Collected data
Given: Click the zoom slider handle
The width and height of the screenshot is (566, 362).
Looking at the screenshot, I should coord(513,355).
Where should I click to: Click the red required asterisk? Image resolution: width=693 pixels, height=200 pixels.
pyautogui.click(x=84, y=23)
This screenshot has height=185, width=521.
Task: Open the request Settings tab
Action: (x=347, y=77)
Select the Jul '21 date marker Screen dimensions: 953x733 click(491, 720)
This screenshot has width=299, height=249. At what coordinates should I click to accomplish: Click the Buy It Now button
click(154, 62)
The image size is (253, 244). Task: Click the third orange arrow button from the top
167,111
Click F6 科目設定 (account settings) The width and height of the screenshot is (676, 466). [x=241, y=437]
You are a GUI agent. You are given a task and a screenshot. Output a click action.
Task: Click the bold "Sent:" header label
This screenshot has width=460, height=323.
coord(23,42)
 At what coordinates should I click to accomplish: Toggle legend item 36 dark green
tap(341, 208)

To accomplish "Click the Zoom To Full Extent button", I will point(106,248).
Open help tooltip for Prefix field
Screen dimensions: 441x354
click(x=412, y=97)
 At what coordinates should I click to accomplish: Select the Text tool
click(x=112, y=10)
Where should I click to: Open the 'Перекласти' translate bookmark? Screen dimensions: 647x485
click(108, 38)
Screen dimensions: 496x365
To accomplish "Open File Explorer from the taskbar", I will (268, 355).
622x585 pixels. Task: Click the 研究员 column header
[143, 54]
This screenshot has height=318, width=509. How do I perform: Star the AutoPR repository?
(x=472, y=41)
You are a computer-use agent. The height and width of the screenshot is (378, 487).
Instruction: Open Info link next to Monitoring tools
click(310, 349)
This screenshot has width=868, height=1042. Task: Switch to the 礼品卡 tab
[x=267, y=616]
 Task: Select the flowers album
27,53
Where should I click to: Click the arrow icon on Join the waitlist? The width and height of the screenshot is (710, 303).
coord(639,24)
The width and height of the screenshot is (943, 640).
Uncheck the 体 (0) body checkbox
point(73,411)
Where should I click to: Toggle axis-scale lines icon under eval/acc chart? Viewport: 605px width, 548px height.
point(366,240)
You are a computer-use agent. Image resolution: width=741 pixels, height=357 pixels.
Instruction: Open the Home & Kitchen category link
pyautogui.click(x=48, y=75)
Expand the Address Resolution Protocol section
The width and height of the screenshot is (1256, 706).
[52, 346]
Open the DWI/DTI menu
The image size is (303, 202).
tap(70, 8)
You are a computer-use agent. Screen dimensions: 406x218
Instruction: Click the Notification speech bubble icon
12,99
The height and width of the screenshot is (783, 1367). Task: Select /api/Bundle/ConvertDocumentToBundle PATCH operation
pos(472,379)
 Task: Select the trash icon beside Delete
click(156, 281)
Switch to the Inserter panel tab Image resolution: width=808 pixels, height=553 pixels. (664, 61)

**Required work:** Produce a verbatim copy of the lines from the one holding "622x585 pixels. Task: Click" to the final line of the data, and nothing more.

**Solution to this task:**
622x585 pixels. Task: Click the 研究员 column header
[143, 54]
This screenshot has height=318, width=509. How do I perform: Star the AutoPR repository?
(x=472, y=41)
You are a computer-use agent. The height and width of the screenshot is (378, 487).
Instruction: Open Info link next to Monitoring tools
click(310, 349)
This screenshot has width=868, height=1042. Task: Switch to the 礼品卡 tab
[x=267, y=616]
 Task: Select the flowers album
27,53
Where should I click to: Click the arrow icon on Join the waitlist? The width and height of the screenshot is (710, 303).
coord(639,24)
The width and height of the screenshot is (943, 640).
Uncheck the 体 (0) body checkbox
point(73,411)
Where should I click to: Toggle axis-scale lines icon under eval/acc chart? Viewport: 605px width, 548px height.
point(366,240)
You are a computer-use agent. Image resolution: width=741 pixels, height=357 pixels.
Instruction: Open the Home & Kitchen category link
pyautogui.click(x=48, y=75)
Expand the Address Resolution Protocol section
The width and height of the screenshot is (1256, 706).
[52, 346]
Open the DWI/DTI menu
The image size is (303, 202).
tap(70, 8)
You are a computer-use agent. Screen dimensions: 406x218
Instruction: Click the Notification speech bubble icon
12,99
The height and width of the screenshot is (783, 1367). Task: Select /api/Bundle/ConvertDocumentToBundle PATCH operation
pos(472,379)
 Task: Select the trash icon beside Delete
click(156, 281)
Switch to the Inserter panel tab Image resolution: width=808 pixels, height=553 pixels. (664, 61)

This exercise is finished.